The dominant role of
the rhythm, when scrutinizing Omani genres, is obvious
in many respects and confirmed by the large number of
rhythmic instruments (28) against only seven melodic
ones.
The definition of rhythm
Rhythm in Arabic is
known by the following names: (wazn
pl. auzan), darb (pl. durub) and asl
(pl. usul). Rhythm is considered the organizational
part of music, as opposed to the melody, which represents
the musical content in the strictest sense of the word.
Since the start of civilization,
rhythm has been considered an important element in musical
formation. This can be seen in the traces of ancient
civilizations. Ancient manuscripts paid great attention
to dealing with rhythm: the Arab philosopher al-Farabi
(d. 339H / 950 AD) devoted special works to this subject.
He allocated certain parts of his most important musical
work, Kitab al-Musiqi al-kabir,
to the subject of rhythm. Of particular importance is
his description of the rhythm of the beats (naqarat)
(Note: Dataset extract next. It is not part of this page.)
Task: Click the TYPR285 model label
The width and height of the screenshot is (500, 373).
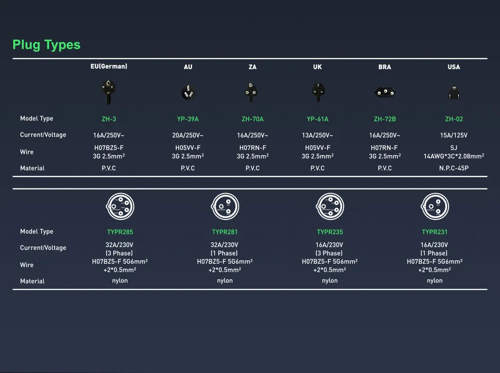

whose different quality of sound is essential for the
formation of rhythm. He described it as follows: "We
suppose that the beats are in three ranks: strong beat;
soft beat; and medium beat."
The strong beat (an-naqra al-qawiya)
The strong beat is one
of the main elements of rhythm. It is the heavy or deep
sound produced by the rhythmic instrument. Strong beats,
as it were, represent the corner-stone of rhythmic structure
within a cycle. To describe these beats certain onomatopoeic
syllables such as 'dum' are used.
For example, in the
sama or the tar instrument, this deep sound is
produced by beating the skin strongly with the palm
of the hand, while on the musundu instrument,
the beat is made in the middle of the skin instead of
on the edge. On the rahmani it is made by beating
the skin strongly with the palm of the hand. If a stick
is used, the player takes care to differentiate among
the various kinds of beats by controlling the intensity
of beating the skin, or by muting the skin after beating
it, or by the degree of a stick's inclination while
beating.
The soft beat (an-naqra al-laiyina)
The soft beat is considered
the other main element in the formation of rhythm and
a complete rhythm cannot be produced without it. In
the scientific and practical description, it is represented
by the word, 'tak'. Thus any rhythm can be demonstrated
by these two elements:
1 2 1 2
dum tak dum tak
Ternary rhythm can
be described thus:
1 2 3
dum tak tak
The soft beat is made
on the edge of the sama or the tar. It is also made
on the edge of the rahmani or by beating the
skin with the fingers only instead of using the palm,
and so on. The player should make a clear difference
between the soft and strong beats.
The medium beat (an-naqra al-mutawassita)
The medium beat takes
on the task of 'embellishing' or 'filling in' the rhythm.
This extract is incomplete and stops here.